* [Série de consignes]:
(1) Relevez toutes les personnes citées individuellement par leur nom dans le texte sur les lieux de fête de Montmartre.
(2) D'après le texte sur les lieux de fête de Montmartre, depuis quand les terrains et moulins du moulin de la Galette sont-ils inscrits aux monuments historiques ?
(3) Résumez en deux phrases le texte sur les lieux de fête de Montmartre.

Les Nautes de Paris vous proposent un rapide survol des lieux où les Parisiens faisaient la fête du boulevard Rochechouart au boulevard de Clichy et sur les pentes nord de la Butte. Nous vous invitons à un voyage dans le temps…
Montmartre, ses moulins, ses guinguettes attiraient les Parisiens qui aimaient faire la fête avant que le village derrière les barrières devienne, en 1860, une partie du 18earrondissement.
On y danse, on y danse !
Le moulin de la Galette, rue Lepic, était la réunion du moulin Radet et du Blute-Fin de la famille Debray massacrée par les Cosaques en 1814. Dans les années 1830, il était devenu une guinguette, un jardin dansant. Depuis la barrière Blanche, les grisettes parisiennes montaient danser tout là-haut. Renoir a peint sur place, jour après jour, sa grande toile « Le bal du moulin de la Galette » (1876). En 1914, le Blute-fin a été sauvé de la destruction par les Amis du Vieux Montmartre. Terrains et moulins sont inscrits aux monuments historiques, depuis juillet 1958. Restauré en 1978, il abrite, aujourd’hui, un restaurant.
Moulin-Rouge, 82 boulevard de Clichy. Joseph Oller et Charles Zidler ouvrent pour l’exposition universelle de 1889, sur l’ancien bal de la Reine Blanche, un bal avec un grand jardin et différentes scènes. Dans une de ses pattes, un éléphant creux en stuc de l’exposition de 1889 offrait des spectacles réservés aux messieurs.

* [Données fournies]:
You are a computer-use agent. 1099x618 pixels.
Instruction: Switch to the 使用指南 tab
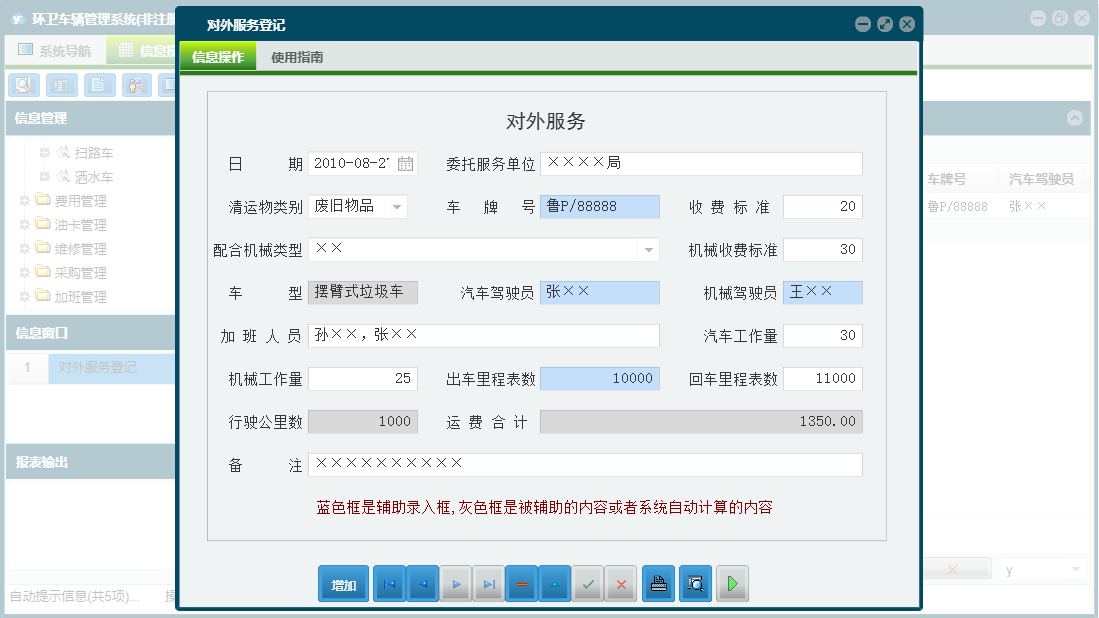297,58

* [Liste des réponses]:
(1) Renoir, Joseph Oller, Charles Zidler

(2) Depuis juillet 1958.

(3) Avant son rattachement au 18e arrondissement en 1860, Montmartre attirait les Parisiens amateurs de fête avec ses moulins et ses guinguettes, dont le moulin de la Galette, devenu jardin dansant dans les années 1830, peint par Renoir et abritant aujourd'hui un restaurant. Le Moulin-Rouge, boulevard de Clichy, a été ouvert pour l'exposition universelle de 1889 par Joseph Oller et Charles Zidler, sous la forme d'un bal avec un grand jardin et plusieurs scènes.